Senior Director, Index Investment Strategy

2020 年末までの 20 年間において、米国の全ての大型株マネージャーの 94%が S&P 500®をアンダーパフォームしました。中型株及び小型株のマネージャーもほぼ同様の結果となりました。このように、アクティブ運用ファンドが低調なパフォーマンスにとどまっていることを受け、パッシブ投資が増加しています。

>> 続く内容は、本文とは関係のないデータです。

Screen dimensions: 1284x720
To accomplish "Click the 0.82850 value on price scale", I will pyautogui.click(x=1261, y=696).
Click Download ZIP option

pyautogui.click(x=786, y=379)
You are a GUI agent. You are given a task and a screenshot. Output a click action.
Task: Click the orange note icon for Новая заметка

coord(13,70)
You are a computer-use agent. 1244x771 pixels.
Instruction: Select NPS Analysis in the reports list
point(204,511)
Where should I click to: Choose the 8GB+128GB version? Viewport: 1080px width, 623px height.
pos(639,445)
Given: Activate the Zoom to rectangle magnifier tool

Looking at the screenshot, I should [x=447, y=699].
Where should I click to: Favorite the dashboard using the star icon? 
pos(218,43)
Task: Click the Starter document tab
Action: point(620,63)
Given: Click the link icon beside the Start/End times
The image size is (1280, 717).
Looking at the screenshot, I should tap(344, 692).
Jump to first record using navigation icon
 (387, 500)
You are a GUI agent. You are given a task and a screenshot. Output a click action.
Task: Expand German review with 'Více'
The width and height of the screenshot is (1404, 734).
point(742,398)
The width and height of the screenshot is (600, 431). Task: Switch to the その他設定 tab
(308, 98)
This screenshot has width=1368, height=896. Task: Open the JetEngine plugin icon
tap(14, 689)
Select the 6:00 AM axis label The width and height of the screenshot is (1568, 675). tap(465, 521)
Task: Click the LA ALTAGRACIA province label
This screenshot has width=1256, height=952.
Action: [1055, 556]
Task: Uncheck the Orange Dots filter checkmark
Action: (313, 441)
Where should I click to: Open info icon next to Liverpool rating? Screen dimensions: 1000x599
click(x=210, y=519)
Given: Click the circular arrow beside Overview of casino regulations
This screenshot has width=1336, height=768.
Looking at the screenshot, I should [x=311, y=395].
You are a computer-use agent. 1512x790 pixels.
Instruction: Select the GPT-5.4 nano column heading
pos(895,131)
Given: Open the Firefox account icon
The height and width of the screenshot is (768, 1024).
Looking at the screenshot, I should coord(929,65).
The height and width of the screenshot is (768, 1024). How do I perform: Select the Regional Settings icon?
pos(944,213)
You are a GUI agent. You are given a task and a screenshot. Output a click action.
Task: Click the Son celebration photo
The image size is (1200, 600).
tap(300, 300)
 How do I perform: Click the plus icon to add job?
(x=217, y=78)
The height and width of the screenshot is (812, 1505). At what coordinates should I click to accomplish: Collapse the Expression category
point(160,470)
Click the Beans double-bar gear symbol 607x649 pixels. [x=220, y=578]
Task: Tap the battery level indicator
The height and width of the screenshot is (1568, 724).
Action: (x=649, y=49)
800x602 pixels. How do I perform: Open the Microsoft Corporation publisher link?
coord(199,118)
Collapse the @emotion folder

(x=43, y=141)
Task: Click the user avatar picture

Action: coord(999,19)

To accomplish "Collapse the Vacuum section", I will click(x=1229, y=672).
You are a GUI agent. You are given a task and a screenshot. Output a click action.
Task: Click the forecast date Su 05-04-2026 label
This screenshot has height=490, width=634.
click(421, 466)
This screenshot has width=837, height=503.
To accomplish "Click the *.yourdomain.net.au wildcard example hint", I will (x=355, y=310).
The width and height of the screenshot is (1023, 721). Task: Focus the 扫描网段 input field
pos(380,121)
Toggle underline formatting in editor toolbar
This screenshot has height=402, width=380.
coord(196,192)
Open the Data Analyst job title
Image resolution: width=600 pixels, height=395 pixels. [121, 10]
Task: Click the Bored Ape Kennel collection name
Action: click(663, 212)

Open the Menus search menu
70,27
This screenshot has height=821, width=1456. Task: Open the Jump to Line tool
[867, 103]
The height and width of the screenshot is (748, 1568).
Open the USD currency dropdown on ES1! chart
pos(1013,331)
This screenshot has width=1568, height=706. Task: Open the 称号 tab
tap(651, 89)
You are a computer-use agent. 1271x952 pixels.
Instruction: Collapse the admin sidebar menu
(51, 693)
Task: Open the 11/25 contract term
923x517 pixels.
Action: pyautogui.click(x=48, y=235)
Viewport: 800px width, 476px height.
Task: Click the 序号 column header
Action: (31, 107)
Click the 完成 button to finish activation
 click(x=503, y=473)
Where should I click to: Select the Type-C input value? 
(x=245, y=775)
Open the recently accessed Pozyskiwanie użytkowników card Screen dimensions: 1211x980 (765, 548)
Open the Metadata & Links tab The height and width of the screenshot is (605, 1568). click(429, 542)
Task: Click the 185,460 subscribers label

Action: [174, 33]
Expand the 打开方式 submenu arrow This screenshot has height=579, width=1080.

このことは、近代金融史における最も大きなトレンドの 1 つであると言えます。

当社が最近実施した指数に連動している資産に関する年次調査によると、S&P 500 に連動する資産は急増しており、2020 年 12 月時点で 5 兆 4,000 億ドルに達しています。図表 1 にある通り、S&P 500 に連動する資産の増加額は市場の上昇による増加額を上回っており、これは資金流入が大幅に増加したことを示唆しています。

パッシブ市場の規模に関する見通しを提供するために、ここでは S&P 500 指数に連動する資産の浮動株調整後時価総額に占める割合を分析します。図表 2 は、この割合が 1996 年の 10%から 2020 年には 17%に劇的に拡大していることを示しています。インデックス運用が大幅に拡大しており、今後もさらに拡大する可能性が高いと見込まれます。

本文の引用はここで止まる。